● **WHAT TO WORK ON**
In the listing below, transcribe the line that contains "Switch to the CPU" and all lines following it, ending with the last line. Add nothing.

● **RECORDS FOR THIS TASK**
[Start of Attachment]

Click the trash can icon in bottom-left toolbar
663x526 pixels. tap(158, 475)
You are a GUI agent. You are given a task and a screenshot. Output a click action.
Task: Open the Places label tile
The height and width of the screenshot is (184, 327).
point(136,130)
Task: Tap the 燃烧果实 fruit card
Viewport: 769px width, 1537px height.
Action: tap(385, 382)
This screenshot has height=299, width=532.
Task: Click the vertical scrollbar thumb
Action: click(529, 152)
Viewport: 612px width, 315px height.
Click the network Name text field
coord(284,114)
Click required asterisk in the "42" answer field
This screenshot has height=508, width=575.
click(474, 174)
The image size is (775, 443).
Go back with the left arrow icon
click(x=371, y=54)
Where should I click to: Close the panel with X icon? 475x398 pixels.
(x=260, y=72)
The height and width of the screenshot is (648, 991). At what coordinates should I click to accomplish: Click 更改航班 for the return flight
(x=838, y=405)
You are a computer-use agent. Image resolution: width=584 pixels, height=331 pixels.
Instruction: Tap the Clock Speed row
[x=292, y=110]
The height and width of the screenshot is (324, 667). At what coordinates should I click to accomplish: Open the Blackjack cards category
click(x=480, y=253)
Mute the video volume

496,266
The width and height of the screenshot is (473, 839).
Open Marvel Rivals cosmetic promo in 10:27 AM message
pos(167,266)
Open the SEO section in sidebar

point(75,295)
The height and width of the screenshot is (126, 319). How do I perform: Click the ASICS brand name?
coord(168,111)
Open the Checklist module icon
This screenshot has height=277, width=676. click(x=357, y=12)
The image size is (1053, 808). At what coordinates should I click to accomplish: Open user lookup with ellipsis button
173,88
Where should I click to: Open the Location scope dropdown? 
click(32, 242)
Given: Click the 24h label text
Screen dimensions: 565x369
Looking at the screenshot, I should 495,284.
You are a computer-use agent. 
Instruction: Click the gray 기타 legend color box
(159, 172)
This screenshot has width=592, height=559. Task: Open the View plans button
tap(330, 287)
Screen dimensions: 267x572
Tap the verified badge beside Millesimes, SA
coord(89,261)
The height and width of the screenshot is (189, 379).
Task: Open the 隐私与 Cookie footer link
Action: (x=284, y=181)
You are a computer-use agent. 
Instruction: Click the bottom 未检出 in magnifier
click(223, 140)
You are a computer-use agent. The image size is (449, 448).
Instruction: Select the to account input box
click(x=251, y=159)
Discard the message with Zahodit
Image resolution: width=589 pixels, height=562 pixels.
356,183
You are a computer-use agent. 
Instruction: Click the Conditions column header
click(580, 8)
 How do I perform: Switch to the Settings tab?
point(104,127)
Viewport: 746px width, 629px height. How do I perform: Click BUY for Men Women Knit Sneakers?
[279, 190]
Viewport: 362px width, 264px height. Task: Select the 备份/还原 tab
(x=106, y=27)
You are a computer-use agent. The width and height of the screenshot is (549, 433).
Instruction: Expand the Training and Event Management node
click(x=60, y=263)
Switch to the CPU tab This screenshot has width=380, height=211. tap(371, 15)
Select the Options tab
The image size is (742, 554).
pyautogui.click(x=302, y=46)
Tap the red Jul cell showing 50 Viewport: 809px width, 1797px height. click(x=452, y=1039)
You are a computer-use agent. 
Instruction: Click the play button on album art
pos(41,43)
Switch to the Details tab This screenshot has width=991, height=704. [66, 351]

[End of Attachment]

● **OUTPUT FOR THIS TASK**
Switch to the CPU tab This screenshot has width=380, height=211. tap(371, 15)
Select the Options tab
The image size is (742, 554).
pyautogui.click(x=302, y=46)
Tap the red Jul cell showing 50 Viewport: 809px width, 1797px height. click(x=452, y=1039)
You are a computer-use agent. 
Instruction: Click the play button on album art
pos(41,43)
Switch to the Details tab This screenshot has width=991, height=704. [66, 351]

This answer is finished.